The Infinite Contest


If you have never had the opportunity to watch any of Simon Sinek's videos, then now is that chance. If you are unfamiliar with his work here is a quick summary of what he teaches. In today's data driven economy, corporations have gotten out of touch with the reason Why they are in business in the first place. People are just numbers, employees are disposable and all that matters is profits; profit > impact. He points out how this mindset is actually backwards and illustrates how the inverse is the way to scale; impact > profit. In short, he teaches people to start with their Why - why are they even in business in the first place? What was the founding vision?

In the video that inspired me to write this blog post, Simon goes a bit deeper into the Why of the Leader of any organization.
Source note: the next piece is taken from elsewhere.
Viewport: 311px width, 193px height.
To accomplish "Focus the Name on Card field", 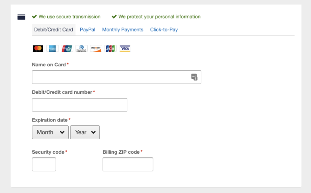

The leader is the one that most influences the culture, direction and pace of the organization. Businesses end up being profit focused when the leadership becomes to attached to profits and perfection instead of people and progress. Leaders fail to make the necessary shift from moving from a technician (someone that knows the job), to an entrepreneur (someone that builds a business around the job). This often leads to micro-management because they still think their job is to grow the business when their job is actually to nurture the people, who's job is to grow the business. Scaling isn't a binary action, you don't go from 10 customers a month to 10M customers a day with a single marketing campaign, a training session or the first version of an app - it takes many iterative cycles of failures and improvements over many seasons and this includes the way we lead.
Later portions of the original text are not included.